> [Document excerpt]:
********

- He got busy with more important customers and I quickly went to the first store. Back to original plan (A replacement MoBo).
- They only had a single model of those 478 socket type boards. Some noname with a SiS chipset (Oouuch) for ~300 NIS. Problem: this board has no Sata. No-Problem: they have a 45 NIS Sata/Pata adapter. The seller reminded me about the thermal paste for the CPU (an extra 10 NIS) -- all totalling 364 NIS (~100 $) including VAT (some 25% less than the first guy wanted for a similar Mobo).
- Back to home, reconnect quickly. I don't have an extra connector for some old PATA drivers I had (Sata convertor occupies its location). Nevermind, they are old backups. I'll look at this later.
- Test. Good. Now we are stuck in GRUB!
- Groovy adventures:
- You see, due to the Sata/Pata flip-flop, drives changed positions and that killed grub.
- That's should be one rescue CD away...
- Boot old Knoppix (3.8.2) twice, no way, bad media.
- In my CD pack I also had an old RIP, booted, it has "Boot to GRUB in it's menu" Yeh.
- Doesn't work. Tested other menu item. Looks like bad media. Again? No it cannot be the drive. It must be old media.
- Next is Fedora-8-KDE-Live. This boots OK.
- As expected grub-install doesn't like to be run from the wrong root directory. A little more work:
vgscan; vgchange -a y VolGroup00; mount /dev/Volgroup/fc8_slash /mnt/root
- Now chroot into /mnt/root, grub-install still doesn't like me. Nevermind -- run grub and from the prompt use setup.

********

> [Data extract]:

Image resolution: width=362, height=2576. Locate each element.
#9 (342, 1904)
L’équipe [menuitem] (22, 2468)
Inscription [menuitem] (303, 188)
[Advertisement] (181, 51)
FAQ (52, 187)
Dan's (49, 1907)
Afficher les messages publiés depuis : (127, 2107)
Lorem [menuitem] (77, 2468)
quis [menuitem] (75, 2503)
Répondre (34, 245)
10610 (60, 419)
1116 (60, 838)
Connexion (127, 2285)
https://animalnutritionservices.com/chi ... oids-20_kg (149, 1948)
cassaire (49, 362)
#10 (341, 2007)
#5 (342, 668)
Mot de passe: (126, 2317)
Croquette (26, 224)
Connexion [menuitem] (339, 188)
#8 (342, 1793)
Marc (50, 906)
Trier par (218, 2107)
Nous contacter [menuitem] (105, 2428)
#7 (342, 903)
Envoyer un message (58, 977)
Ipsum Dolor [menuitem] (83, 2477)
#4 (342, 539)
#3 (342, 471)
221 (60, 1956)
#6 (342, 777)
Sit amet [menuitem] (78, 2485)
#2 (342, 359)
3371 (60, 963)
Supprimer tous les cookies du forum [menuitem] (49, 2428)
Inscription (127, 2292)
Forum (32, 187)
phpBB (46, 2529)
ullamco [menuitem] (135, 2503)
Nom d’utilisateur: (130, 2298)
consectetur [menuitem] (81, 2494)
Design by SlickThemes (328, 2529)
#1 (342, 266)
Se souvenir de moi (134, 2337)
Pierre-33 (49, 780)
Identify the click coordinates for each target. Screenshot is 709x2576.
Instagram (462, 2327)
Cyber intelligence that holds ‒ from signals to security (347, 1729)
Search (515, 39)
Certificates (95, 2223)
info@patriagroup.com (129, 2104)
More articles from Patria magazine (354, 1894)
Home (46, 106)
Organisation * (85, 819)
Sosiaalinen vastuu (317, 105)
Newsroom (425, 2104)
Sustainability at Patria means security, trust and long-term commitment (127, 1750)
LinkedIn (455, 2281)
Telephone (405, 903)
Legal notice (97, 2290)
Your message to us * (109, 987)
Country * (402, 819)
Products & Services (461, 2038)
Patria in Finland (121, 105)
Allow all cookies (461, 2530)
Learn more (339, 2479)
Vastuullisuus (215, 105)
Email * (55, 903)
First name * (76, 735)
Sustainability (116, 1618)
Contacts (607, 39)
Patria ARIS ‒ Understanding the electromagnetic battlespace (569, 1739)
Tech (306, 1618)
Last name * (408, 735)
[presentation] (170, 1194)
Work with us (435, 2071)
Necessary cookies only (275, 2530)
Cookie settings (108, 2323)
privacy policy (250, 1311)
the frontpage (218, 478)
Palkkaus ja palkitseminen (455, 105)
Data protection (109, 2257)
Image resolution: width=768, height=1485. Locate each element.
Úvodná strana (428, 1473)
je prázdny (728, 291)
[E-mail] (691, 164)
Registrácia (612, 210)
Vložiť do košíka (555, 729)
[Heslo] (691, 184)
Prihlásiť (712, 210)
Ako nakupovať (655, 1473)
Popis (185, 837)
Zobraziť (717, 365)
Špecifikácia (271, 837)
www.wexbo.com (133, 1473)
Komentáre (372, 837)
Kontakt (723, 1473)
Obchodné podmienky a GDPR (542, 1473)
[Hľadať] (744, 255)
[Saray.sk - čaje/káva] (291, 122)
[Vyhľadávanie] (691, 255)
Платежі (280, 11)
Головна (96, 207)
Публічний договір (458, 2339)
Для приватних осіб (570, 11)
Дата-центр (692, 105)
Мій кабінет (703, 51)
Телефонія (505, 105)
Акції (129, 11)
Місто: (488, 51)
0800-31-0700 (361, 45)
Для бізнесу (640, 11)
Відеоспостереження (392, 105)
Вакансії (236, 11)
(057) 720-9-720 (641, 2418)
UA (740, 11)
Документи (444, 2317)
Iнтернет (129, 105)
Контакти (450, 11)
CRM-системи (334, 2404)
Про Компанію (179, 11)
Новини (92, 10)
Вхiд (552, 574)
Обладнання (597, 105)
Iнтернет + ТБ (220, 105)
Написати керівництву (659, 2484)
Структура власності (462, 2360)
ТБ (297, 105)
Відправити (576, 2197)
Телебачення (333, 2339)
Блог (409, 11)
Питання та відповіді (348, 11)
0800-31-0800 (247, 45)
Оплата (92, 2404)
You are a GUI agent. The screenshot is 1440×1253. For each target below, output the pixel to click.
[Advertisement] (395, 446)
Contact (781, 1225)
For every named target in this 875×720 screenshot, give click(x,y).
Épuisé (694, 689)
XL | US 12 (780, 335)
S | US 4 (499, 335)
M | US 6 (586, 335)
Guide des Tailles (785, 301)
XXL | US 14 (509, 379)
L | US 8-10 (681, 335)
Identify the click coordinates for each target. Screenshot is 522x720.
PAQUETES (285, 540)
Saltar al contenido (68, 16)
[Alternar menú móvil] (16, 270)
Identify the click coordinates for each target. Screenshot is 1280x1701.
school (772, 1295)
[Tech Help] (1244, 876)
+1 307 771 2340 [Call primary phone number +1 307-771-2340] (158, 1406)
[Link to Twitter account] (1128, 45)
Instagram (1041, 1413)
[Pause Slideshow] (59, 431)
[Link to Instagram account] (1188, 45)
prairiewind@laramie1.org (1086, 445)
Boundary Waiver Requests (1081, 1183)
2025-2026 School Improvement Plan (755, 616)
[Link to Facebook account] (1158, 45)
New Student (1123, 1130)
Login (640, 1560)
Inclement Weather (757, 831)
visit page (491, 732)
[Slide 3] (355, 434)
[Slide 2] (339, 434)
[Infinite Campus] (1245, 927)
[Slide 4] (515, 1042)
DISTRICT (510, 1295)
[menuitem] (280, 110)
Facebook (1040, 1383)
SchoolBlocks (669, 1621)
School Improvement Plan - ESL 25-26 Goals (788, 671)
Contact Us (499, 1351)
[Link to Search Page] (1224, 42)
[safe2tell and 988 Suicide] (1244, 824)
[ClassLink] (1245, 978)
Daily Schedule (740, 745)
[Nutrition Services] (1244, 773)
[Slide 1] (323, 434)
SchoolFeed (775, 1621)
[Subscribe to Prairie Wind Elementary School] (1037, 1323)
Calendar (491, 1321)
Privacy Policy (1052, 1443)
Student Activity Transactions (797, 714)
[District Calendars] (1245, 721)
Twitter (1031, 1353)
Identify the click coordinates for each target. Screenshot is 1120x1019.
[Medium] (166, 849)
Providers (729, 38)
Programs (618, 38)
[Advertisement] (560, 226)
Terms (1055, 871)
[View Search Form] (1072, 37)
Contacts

********

> [Actions to take]:
• a. Please answer these questions about the motherboard replacement account:
(i) What did the Sata/Pata adapter cost?
(ii) Which version of Knoppix was booted from the rescue CDs?
(iii) Which live CD booted without trouble?
• b. Write what comes next in the motherboard replacement account, starting after its last line.
The entries have no connection to the motherboard replacement account.

> [Responses]:
• a.
(i) 45 NIS
(ii) 3.8.2
(iii) Fedora-8-KDE-Live

• b.
- Took me few tests to get this right (set the "root" directive, before "setup") but finally it's done without errors.
- Boot to the new system
- And you thought it would be that easy...
- Grub boots the kernel... "No Volume groups found"....."panic"
- OK, so maybe putting '/' in a VG wasn't the smartest idea, but what's the problem?
- Could it be that my games with grub somehow thrashed the VG partition? cannot be.
- Boot in a hurry back to Fedora-Live, vgdisplay shows everything is OK (Pheeeuuuu). Maybe the stupid machine remember this VG was somewhere else? Check with vgdisplay -- no, everything looks fine with the new location.
- OK, another test -- vgexport and vgimport again -- that should erase all previous memories of old location. Boot again... Same problem. Few more flip-flops like that and than it hits me -- it must be the stupid initrd.
- Yes, the error message wasn't during the kernel boot but shortly afterwards when Fedora runs "nash".
- Boot again to Fedora-Live, chroot again, mkinitrd, boot again...
- Now the stupid beast tries to mount /dev/root without any reference to VG's and panics right away. That's an improvement (I've saved the old initrd) since it proves this is where the problem is located.
- Boot again to Fedora-Live, now configure networking and STFW a bit for more details. Looks like I'm OK, but some options should be passed to do it right.
- I decide to go the easy way: chroot to the OS and rpmquery --scripts kernel to see how the post install script runs mkinitrd. Well, they do it via new-kernel-pkg.
- Now that's nice:
new-kernel-pkg --mkinitrd --depmod --update 2.6.24.3-34.fc8
- Boot to an almost working OS.
- Final tidbits:
- Network won't come up because /etc/sysconfig/network-scripts/ifcfg-eth0 bind the interface to the HWADDR -- fix it (and I maintain also /etc/ethers, so fix it as well).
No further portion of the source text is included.